DEPUIS seize ans, la Somalie est ravagée par la guerre, la sécheresse et les inondations. Le désordre domine le centre et le sud de ce pays de 9 millions d’habitants, tandis que le Puntland et le Somaliland, au nord, sont épargnés par le conflit.

La Somalie vit aujourd’hui des heures cruciales. En décembre dernier, le Conseil des Cours islamiques de Somalie, qui avait pris le contrôle de la capitale et du sud du pays voici six mois, a été renversé et ses dirigeants mis en fuite. Après une guerre éclair, le gouvernement fédéral de transition, appuyé par l’armée éthiopienne, s’est installé à Mogadiscio alors que l’aviation américaine pilonnait des positions suspectées d’abriter des militants islamistes liés à Al Qaida. Depuis, les combats ont repris de plus belle à Mogadiscio entre le gouvernement de transition et divers groupes d’insurgés et seigneurs de la guerre. Parallèlement, les premières troupes de maintien de la paix dépêchées par l’Union africaine s’efforçaient de prendre position dans la capitale. La plupart des civils capables de quitter la ville tentaient de fuir. À la mi-avril, plus de 100 000 habitants avaient déserté Mogadiscio.

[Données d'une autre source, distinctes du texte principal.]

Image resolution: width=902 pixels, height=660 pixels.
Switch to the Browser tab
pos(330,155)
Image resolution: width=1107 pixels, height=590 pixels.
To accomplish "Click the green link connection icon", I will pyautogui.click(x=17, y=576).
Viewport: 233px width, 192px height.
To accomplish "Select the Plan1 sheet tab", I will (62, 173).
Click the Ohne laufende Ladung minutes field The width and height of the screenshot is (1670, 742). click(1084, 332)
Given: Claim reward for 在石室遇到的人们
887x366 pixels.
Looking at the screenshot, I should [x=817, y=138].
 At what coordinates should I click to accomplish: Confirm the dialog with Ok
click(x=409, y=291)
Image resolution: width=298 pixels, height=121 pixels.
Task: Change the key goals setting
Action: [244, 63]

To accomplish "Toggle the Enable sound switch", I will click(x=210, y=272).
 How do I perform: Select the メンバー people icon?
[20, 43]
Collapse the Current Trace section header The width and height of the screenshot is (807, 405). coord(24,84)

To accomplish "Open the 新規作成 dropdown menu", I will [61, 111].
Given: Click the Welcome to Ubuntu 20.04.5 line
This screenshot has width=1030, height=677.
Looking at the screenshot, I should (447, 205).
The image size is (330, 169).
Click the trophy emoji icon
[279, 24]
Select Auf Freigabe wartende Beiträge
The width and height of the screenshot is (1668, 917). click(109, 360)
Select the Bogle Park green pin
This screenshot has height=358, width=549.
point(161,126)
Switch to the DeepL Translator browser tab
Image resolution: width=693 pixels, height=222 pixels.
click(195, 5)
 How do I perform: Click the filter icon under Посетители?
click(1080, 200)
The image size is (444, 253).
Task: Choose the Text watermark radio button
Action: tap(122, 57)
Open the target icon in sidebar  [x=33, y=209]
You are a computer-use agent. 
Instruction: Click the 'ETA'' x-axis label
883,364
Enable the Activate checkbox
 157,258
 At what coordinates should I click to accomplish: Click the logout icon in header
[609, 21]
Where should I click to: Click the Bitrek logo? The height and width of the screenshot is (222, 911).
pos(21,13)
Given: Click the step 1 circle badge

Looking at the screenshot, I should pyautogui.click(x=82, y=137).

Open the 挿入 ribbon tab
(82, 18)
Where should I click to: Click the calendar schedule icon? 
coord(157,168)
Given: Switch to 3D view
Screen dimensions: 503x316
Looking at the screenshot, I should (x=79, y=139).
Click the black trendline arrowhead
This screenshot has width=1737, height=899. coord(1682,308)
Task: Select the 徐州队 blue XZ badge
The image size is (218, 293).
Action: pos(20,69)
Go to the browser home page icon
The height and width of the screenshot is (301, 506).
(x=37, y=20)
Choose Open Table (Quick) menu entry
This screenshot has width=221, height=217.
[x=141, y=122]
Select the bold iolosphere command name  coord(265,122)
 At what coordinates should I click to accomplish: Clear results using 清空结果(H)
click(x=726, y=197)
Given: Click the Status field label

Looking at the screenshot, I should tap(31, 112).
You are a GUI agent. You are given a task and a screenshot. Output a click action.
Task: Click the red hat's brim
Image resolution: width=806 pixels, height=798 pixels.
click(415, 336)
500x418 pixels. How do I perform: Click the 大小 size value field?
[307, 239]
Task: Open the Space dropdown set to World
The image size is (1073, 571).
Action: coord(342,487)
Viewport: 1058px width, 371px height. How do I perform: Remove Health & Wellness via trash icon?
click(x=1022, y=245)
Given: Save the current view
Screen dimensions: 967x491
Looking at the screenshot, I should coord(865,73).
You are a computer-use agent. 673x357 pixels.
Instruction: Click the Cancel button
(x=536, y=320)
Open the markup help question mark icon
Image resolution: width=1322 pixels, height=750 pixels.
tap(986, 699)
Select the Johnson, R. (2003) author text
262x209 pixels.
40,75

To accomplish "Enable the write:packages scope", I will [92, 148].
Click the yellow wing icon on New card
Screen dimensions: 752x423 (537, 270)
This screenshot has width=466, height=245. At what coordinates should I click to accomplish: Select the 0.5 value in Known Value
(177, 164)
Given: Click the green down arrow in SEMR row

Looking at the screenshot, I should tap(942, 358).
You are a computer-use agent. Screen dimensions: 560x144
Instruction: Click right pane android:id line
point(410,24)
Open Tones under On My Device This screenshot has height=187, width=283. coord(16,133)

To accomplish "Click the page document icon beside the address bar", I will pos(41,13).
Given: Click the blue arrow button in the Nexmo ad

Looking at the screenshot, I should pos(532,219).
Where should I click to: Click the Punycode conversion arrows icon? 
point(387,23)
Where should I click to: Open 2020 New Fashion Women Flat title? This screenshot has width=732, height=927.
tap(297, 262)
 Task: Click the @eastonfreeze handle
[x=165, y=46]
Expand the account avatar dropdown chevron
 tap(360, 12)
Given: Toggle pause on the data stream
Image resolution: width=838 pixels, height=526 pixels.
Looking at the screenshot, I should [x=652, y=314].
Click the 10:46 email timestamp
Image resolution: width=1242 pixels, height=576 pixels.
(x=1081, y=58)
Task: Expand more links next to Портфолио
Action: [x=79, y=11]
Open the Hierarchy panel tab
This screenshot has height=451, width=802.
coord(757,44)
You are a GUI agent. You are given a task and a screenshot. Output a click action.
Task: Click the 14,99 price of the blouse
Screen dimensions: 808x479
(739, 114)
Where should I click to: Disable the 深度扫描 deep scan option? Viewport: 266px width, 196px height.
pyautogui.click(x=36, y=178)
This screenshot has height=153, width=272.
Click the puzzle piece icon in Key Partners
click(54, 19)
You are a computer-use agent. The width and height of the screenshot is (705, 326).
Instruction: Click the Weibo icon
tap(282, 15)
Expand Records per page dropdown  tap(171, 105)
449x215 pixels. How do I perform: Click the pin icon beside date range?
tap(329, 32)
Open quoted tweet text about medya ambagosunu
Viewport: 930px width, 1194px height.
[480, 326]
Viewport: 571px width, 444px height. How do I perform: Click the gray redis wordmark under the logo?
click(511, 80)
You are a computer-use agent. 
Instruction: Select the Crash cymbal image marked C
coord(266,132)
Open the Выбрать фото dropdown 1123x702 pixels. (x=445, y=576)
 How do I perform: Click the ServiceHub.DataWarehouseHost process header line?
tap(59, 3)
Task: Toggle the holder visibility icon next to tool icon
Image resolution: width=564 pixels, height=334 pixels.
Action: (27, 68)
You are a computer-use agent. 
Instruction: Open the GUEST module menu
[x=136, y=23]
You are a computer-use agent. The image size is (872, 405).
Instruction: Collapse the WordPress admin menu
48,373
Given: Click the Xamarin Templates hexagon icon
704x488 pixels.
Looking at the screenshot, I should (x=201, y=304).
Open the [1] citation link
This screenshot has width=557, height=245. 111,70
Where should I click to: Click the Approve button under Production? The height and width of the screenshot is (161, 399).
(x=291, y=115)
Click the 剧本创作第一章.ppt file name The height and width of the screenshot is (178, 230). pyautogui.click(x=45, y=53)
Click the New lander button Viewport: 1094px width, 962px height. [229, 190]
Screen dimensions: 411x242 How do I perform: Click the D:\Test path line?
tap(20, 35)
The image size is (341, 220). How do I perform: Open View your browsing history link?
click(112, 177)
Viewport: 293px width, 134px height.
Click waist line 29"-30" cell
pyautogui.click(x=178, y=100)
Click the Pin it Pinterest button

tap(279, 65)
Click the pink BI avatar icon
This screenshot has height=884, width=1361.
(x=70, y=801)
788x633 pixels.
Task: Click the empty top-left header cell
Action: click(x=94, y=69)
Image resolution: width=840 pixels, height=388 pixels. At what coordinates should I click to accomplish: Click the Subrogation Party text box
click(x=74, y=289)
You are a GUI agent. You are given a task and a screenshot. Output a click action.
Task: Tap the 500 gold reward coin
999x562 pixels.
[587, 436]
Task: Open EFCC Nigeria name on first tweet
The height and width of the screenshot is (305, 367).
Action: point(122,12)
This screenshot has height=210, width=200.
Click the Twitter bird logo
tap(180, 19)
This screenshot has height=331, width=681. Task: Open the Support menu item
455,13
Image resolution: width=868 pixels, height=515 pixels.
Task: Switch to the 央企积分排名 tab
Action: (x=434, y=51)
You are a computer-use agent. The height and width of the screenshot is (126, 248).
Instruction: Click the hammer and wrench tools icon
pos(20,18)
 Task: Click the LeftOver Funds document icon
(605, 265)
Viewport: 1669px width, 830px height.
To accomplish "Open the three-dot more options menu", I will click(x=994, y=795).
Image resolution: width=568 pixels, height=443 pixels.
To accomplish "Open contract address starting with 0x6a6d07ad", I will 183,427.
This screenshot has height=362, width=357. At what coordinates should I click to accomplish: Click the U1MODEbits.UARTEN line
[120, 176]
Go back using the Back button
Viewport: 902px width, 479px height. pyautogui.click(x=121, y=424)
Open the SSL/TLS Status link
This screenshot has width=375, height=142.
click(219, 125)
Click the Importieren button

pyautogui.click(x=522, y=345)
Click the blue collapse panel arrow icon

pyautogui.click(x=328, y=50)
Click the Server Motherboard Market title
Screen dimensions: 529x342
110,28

Le CICR concentre ses efforts sur les soins aux centaines de blessés — civils pour la plupart — qui ont été accueillis dans divers hôpitaux, en particulier ceux de Madina et de Keysaney. En raison de l’insécurité, d’autres victimes sont privées d’accès aux soins médicaux. En dehors de la capitale, le CICR — en liaison étroite avec le Croissant-Rouge somalien — secourt les personnes touchées par le conflit et apporte un soutien aux victimes de la sécheresse et des récentes inondations. Il s’efforce aussi d’obtenir l’accès aux personnes détenues en relation avec le conflit. On dénombre aujourd’hui plus de 600 000 personnes déplacées à l’intérieur du pays, en raison du conflit et des graves inondations qui ont frappé le sud en novembre. L’aide d’urgence est fournie sous forme d’abris, d’eau potable, de vivres et de soins de santé ainsi que de rétablissement des contacts familiaux. En complément à l’action d’urgence en cours, le CICR poursuit ses quelque 300 programmes de santé ainsi que des projets agro-alimentaires, notamment la distribution de semences pour aider les victimes à retrouver leur autonomie.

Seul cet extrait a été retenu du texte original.